The Prospect Corner – Carlos Gomez

10 01 2008

Coming through the Mets farm system lately must be some kind of experience with the way top prospects are thrown into challenging conditions from day one. I understand wanting to push your talent and give them the best opportunities to learn at the highest level, but not all prospects will react the same, and I think guys like Lastings Milledge are a good example of that. The guys in the Mets front office should remind themselves that a lot of their top young talent isn’t even old enough to buy a drink yet, so why expect so much so early? Kids burn out and turn sour if they aren’t having fun anymore, so when you bring guys up early, either use them or send them back down or else they go stale. Milledge, at the age of 22 years old, got less than 300 AB’s for the entire 2007 season. What good does that do anyone?Anyways, Carlos Gomez is part of the Mets machine, and got called up for 125 AB’s this year with the big league team all before his 22nd birthday. It’s hard to make much of stats put up by such a young guy, especially when the sample size is just barely over 100, but Gomez managed to hit 2 HR, and stole 12 bases. In the minors he usually played ahead of his appropriate age level, but still had an average OPS of .738 and stole 100 bases between 2005 and 2006.

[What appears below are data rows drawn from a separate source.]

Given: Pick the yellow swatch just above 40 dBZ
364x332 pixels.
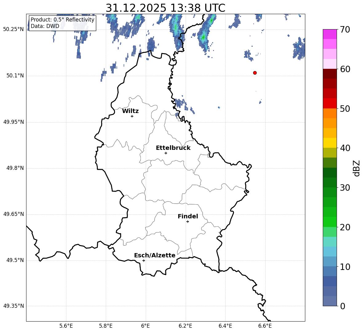Looking at the screenshot, I should (330, 143).
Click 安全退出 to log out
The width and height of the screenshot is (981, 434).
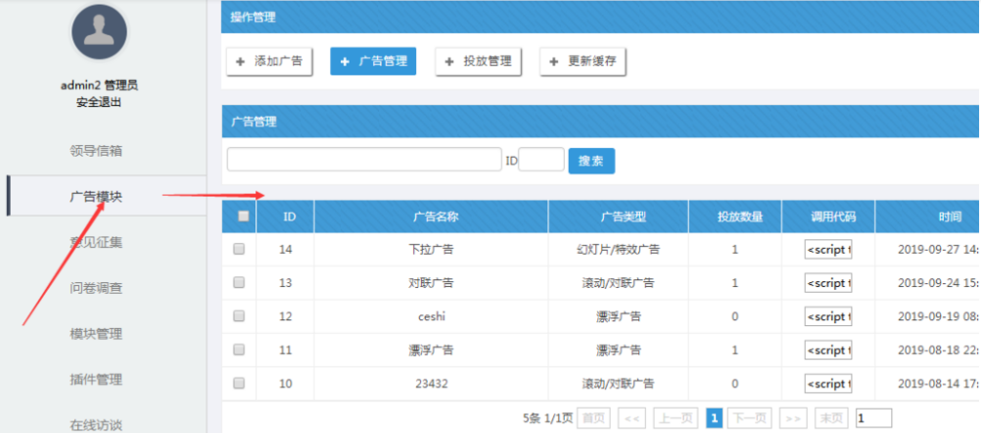[99, 103]
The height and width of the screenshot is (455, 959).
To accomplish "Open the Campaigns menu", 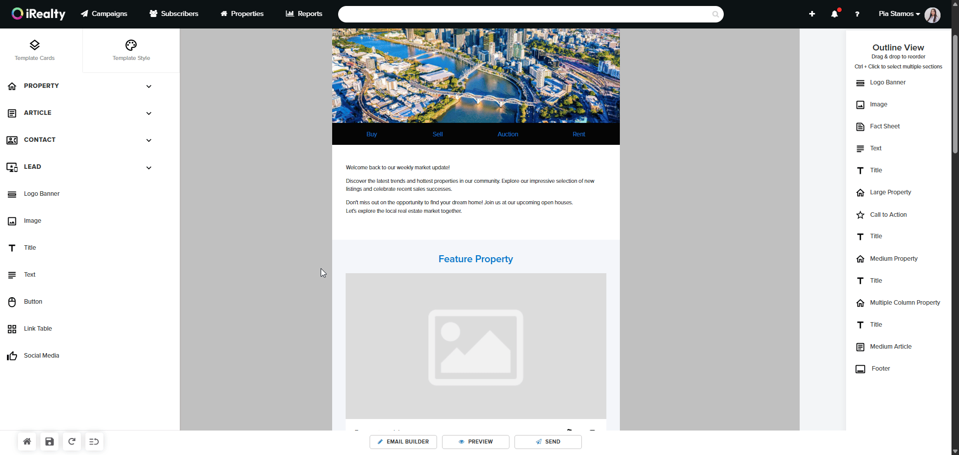I will pos(104,14).
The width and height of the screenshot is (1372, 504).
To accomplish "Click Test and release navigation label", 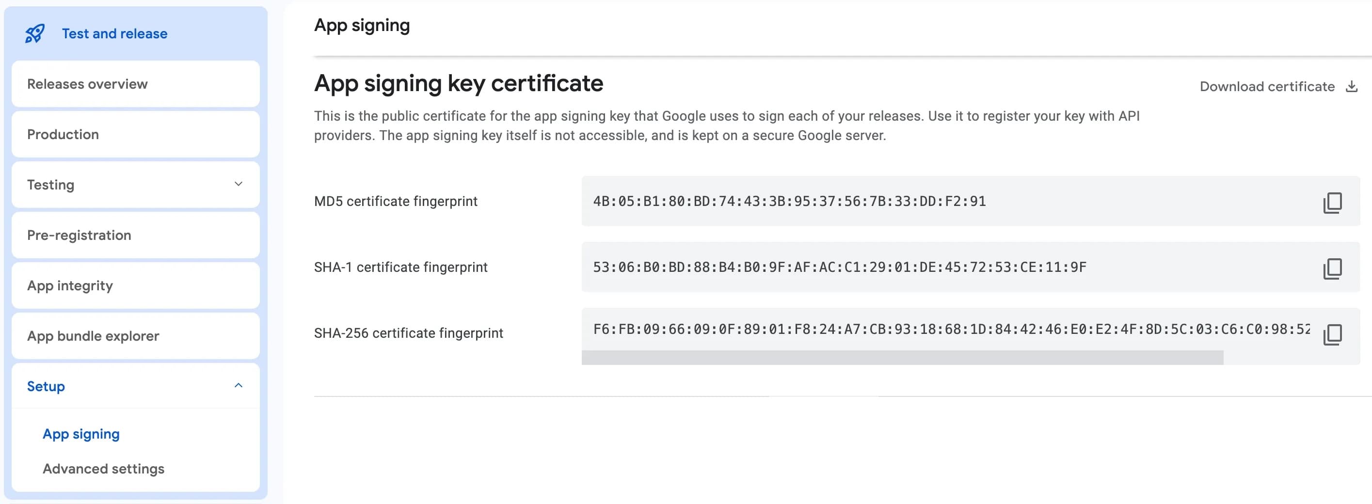I will click(114, 33).
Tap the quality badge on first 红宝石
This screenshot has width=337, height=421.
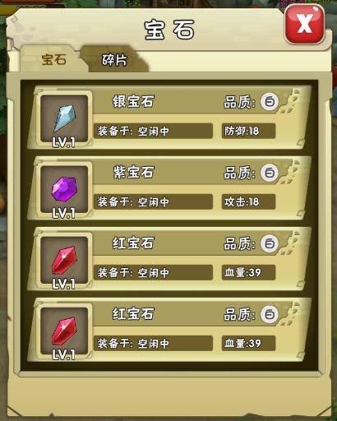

So what can we expect over the coming years? Well, that’s a very good question and I think the answer is probably equal parts analysis and equal parts guessing right now. They guy has got speed (he’s rumored to be faster than Reyes), and you can check him out on YouTube and make your own judgments. Who knows how fast he really is, but I’d say he’s fast enough just looking at the numbers. While we’re making comparisons to Jose Reyes, I thought it would be interesting to compare their numbers from the minors (as much as possible):

Both guys played ahead of their age level, and they both did a pretty good job. However, Reyes was about 1 – 1.5 years younger than Gomez at each level, and I think that is important to note. Basically, at a younger age, Reyes was doing just as much at a higher level and out-hit and out-slugged Gomez. By no means am I bashing Gomez, but the numbers should give you a realistic idea as to what should realistically be expected by the Mets and the Mets fans. We’ll probably see Gomez steal a lot of bases early, but it will take him about 2 full seasons in the majors before he hits his stride at the plate, but even if Gomez becomes a mini-Reyes that’s still pretty good. In 2008, if Gomez plays full time, he will likely hit around .250 with maybe 10-15 homeruns, and 40 or more stolen bases. That would be a pretty good first year, and by 2009 all of those numbers will look more like .275 average, 15-20 homeruns and 50-60 stolen bases. With solid defense in the outfield Gomez should be a nice addition to the Mets ball club and I think Mets fans will really enjoy watching him play on a daily basis.

One other note: Gomez is a bit bigger than Reyes, so maybe those power numbers jump up a little bit before Gomez hits 24 or 25 years old. He looks to have a solid frame and I think playing CF will mean more time in the cage, and less time working on turning double plays and covering on steals like Reyes has to do.

So, Mets fans, expect good things from Gomez, maybe even Reyes-esque good things, but don’t get too giddy. Just as with Reyes, those solid minor league numbers might not show up right away, but they’ll show up soon. In the meantime, I suggest buying his cards after they drop due to a slow full rookie season.

-Adam G.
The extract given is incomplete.